Page MenuHomePhabricator

Investigate Docker slowness between 18.06.2 and 18.09.7
Closed, ResolvedPublic

Description

Update April 7th 2020: the perf regression seems to come from runc using https://docs.docker.com/engine/security/seccomp/

The CI job mwcore-phpunit-coverage-master generates PHPUnit code coverage for mediawiki/core. It runs twice per day at 3am and 3pm UTC.

Since we have migrated to WMCS Stretch instance, the job routinely timeout after the 5 hours limit is reached. The build is done using a Docker container which has not changed otherwise. So something seems off on Stretch VM compared to Jessie ones.

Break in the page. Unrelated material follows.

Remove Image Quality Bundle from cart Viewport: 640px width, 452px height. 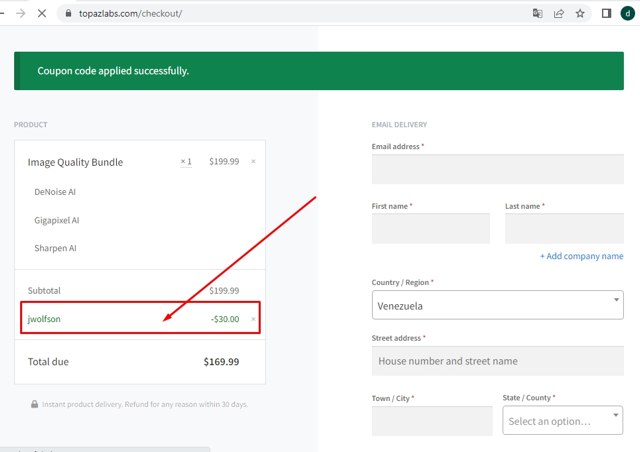(253, 161)
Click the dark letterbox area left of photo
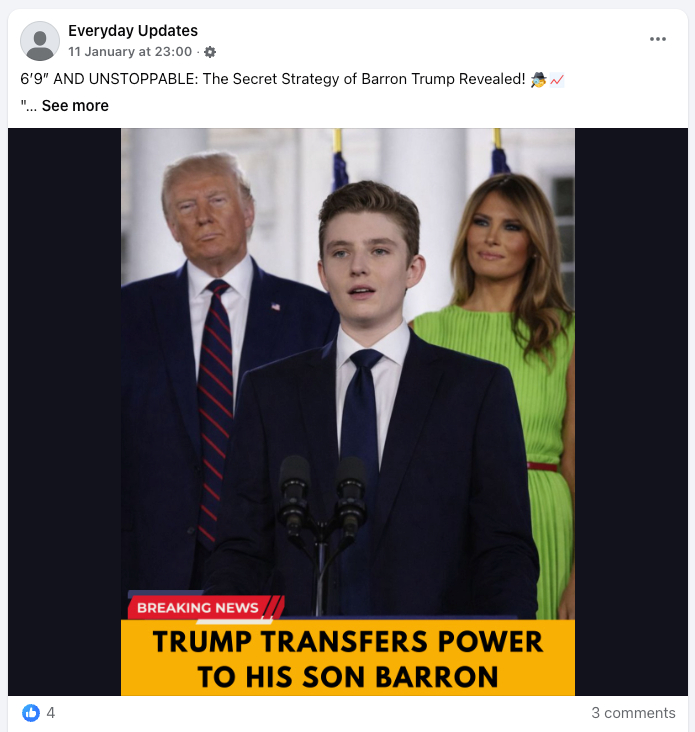The height and width of the screenshot is (732, 695). pyautogui.click(x=64, y=412)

The root cause is the Docker upgrade that happened at the same time:

- 18.06.2~ce~3-0~debian
+ 5:18.09.7~3-0~debian-stretch

It has been rolled back on October 30th 2019.

T236881 determined that Docker 18.09.7 is slowed down when the Kernel CPU mitigation spec_store_bypass_disable=on is present. Turning it off restore performance. 18.06.2 is not affected.

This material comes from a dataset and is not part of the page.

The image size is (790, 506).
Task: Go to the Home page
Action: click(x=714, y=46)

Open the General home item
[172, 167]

Parent task T232706 has various timing for that specific job. Example for builds that happened on the same host (cloudvirt1028):
It is constantly faster on the Jessie instance (which is on cloudvirt1028):

On a Jessie instance it usually takes less than 3 hours:

Success#2452 hr 58 minintegration-agent-jessie-docker-1001
Success#2422 hr 43 minintegration-agent-jessie-docker-1001
Success#2342 hr 40 minintegration-agent-jessie-docker-1001
Success#2232 hr 50 minintegration-agent-jessie-docker-1001
Success#2102 hr 48 minintegration-agent-jessie-docker-1001
Success#2094 hr 3 minintegration-agent-jessie-docker-1001

On a Stretch instance it constantly takes more than 3 hours and 30 minutes:

Success#2553 hr 57 minintegration-agent-docker-1008
Success#2524 hr 4 minintegration-agent-docker-1005
Success#2504 hr 11 minintegration-agent-docker-1005
Success#2463 hr 55 minintegration-agent-docker-1005
Success#2393 hr 45 minintegration-agent-docker-1005
Success#2333 hr 39 minintegration-agent-docker-1008
Success#2254 hr 1 minintegration-agent-docker-1008
Success#2144 hr 14 minintegration-agent-docker-1005

Repro

To reproduce it, I run the CI releng/tox container against the integration/config repository. It is incentive and fast enough for quick benchmarks.

A) set it up:

install -d -m777 cache src
sudo docker run --rm -it --volume "$(pwd)/cache:/cache" --volume "$(pwd)/src:/src" -e ZUUL_URL=https://gerrit.wikimedia.org/r/ -e ZUUL_PROJECT=integration/config -e ZUUL_BRANCH=master -e ZUUL_REF=master docker-registry.wikimedia.org/releng/tox:0.4.0 --notest

B) run:

time sudo docker run --rm -it --volume "$(pwd)/cache:/cache" --volume "$(pwd)/src:/src" -e ZUUL_URL=https://gerrit.wikimedia.org/r/ -e ZUUL_PROJECT=integration/config -e ZUUL_BRANCH=master -e ZUUL_REF=master -e TOX_TESTENV_PASSENV='*' --entrypoint=tox docker-registry.wikimedia.org/releng/tox:0.4.0

Event Timeline

Another job that shows the difference is the job running tox for integration/config.git https://integration.wikimedia.org/ci/job/integration-config-tox-docker/

It takes ~ 90 seconds on Stretch instances but 70 seconds on Jessie, or ~ 30% slower
The Mediawiki coverage job takes roughly 4 hours on Stretch but 2h50 on Jessie or ~ 40% slower.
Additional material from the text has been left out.